About this task: Can you lay out every line of the listing below as a JSON list of strings, one string per line, with the blank lines left out?

Saved data entries:
* * * * *
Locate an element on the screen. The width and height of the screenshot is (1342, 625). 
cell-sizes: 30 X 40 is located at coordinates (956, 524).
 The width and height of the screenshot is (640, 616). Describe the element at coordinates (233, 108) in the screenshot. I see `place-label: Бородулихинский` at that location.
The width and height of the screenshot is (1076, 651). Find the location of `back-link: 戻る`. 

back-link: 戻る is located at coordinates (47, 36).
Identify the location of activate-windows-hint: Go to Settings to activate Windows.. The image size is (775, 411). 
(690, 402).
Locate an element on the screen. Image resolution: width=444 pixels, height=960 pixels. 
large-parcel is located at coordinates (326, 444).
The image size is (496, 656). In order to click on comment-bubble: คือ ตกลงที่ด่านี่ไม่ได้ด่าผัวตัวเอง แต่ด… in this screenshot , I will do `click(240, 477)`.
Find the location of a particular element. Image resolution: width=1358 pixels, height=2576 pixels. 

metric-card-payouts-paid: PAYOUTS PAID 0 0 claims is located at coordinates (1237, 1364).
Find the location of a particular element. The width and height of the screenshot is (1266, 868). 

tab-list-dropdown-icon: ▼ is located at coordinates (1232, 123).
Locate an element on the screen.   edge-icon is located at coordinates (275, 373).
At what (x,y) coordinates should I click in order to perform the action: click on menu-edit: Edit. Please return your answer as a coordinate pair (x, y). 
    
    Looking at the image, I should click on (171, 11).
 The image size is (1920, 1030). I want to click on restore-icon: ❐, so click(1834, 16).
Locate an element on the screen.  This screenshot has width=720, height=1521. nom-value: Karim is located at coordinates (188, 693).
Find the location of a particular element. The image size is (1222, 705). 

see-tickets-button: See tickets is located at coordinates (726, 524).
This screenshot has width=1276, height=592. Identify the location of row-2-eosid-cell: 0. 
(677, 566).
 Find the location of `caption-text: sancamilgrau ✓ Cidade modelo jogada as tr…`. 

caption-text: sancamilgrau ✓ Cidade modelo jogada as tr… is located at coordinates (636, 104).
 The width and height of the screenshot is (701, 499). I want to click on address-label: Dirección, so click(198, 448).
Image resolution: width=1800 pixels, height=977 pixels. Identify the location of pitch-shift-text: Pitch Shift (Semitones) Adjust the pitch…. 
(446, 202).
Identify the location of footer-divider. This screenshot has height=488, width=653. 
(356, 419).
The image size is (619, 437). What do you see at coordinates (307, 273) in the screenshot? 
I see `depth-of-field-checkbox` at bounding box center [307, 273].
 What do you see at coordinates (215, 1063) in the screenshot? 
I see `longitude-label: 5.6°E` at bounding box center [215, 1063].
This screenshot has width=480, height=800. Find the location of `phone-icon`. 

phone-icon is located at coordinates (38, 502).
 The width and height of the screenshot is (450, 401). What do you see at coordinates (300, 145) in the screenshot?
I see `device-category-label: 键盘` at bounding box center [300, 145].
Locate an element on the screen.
* * * * *
Exercise response:
[
  "Locate an element on the screen. The width and height of the screenshot is (1342, 625). ",
  "cell-sizes: 30 X 40 is located at coordinates (956, 524).",
  " The width and height of the screenshot is (640, 616). Describe the element at coordinates (233, 108) in the screenshot. I see `place-label: Бородулихинский` at that location.",
  "The width and height of the screenshot is (1076, 651). Find the location of `back-link: 戻る`. ",
  "back-link: 戻る is located at coordinates (47, 36).",
  "Identify the location of activate-windows-hint: Go to Settings to activate Windows.. The image size is (775, 411). ",
  "(690, 402).",
  "Locate an element on the screen. Image resolution: width=444 pixels, height=960 pixels. ",
  "large-parcel is located at coordinates (326, 444).",
  "The image size is (496, 656). In order to click on comment-bubble: คือ ตกลงที่ด่านี่ไม่ได้ด่าผัวตัวเอง แต่ด… in this screenshot , I will do `click(240, 477)`.",
  "Find the location of a particular element. Image resolution: width=1358 pixels, height=2576 pixels. ",
  "metric-card-payouts-paid: PAYOUTS PAID 0 0 claims is located at coordinates (1237, 1364).",
  "Find the location of a particular element. The width and height of the screenshot is (1266, 868). ",
  "tab-list-dropdown-icon: ▼ is located at coordinates (1232, 123).",
  "Locate an element on the screen.   edge-icon is located at coordinates (275, 373).",
  "At what (x,y) coordinates should I click in order to perform the action: click on menu-edit: Edit. Please return your answer as a coordinate pair (x, y). ",
  "    Looking at the image, I should click on (171, 11).",
  " The image size is (1920, 1030). I want to click on restore-icon: ❐, so click(1834, 16).",
  "Locate an element on the screen.  This screenshot has width=720, height=1521. nom-value: Karim is located at coordinates (188, 693).",
  "Find the location of a particular element. The image size is (1222, 705). ",
  "see-tickets-button: See tickets is located at coordinates (726, 524).",
  "This screenshot has width=1276, height=592. Identify the location of row-2-eosid-cell: 0. ",
  "(677, 566).",
  " Find the location of `caption-text: sancamilgrau ✓ Cidade modelo jogada as tr…`. ",
  "caption-text: sancamilgrau ✓ Cidade modelo jogada as tr… is located at coordinates (636, 104).",
  " The width and height of the screenshot is (701, 499). I want to click on address-label: Dirección, so click(198, 448).",
  "Image resolution: width=1800 pixels, height=977 pixels. Identify the location of pitch-shift-text: Pitch Shift (Semitones) Adjust the pitch…. ",
  "(446, 202).",
  "Identify the location of footer-divider. This screenshot has height=488, width=653. ",
  "(356, 419).",
  "The image size is (619, 437). What do you see at coordinates (307, 273) in the screenshot? ",
  "I see `depth-of-field-checkbox` at bounding box center [307, 273].",
  " What do you see at coordinates (215, 1063) in the screenshot? ",
  "I see `longitude-label: 5.6°E` at bounding box center [215, 1063].",
  "This screenshot has width=480, height=800. Find the location of `phone-icon`. ",
  "phone-icon is located at coordinates (38, 502).",
  " The width and height of the screenshot is (450, 401). What do you see at coordinates (300, 145) in the screenshot?",
  "I see `device-category-label: 键盘` at bounding box center [300, 145].",
  "Locate an element on the screen."
]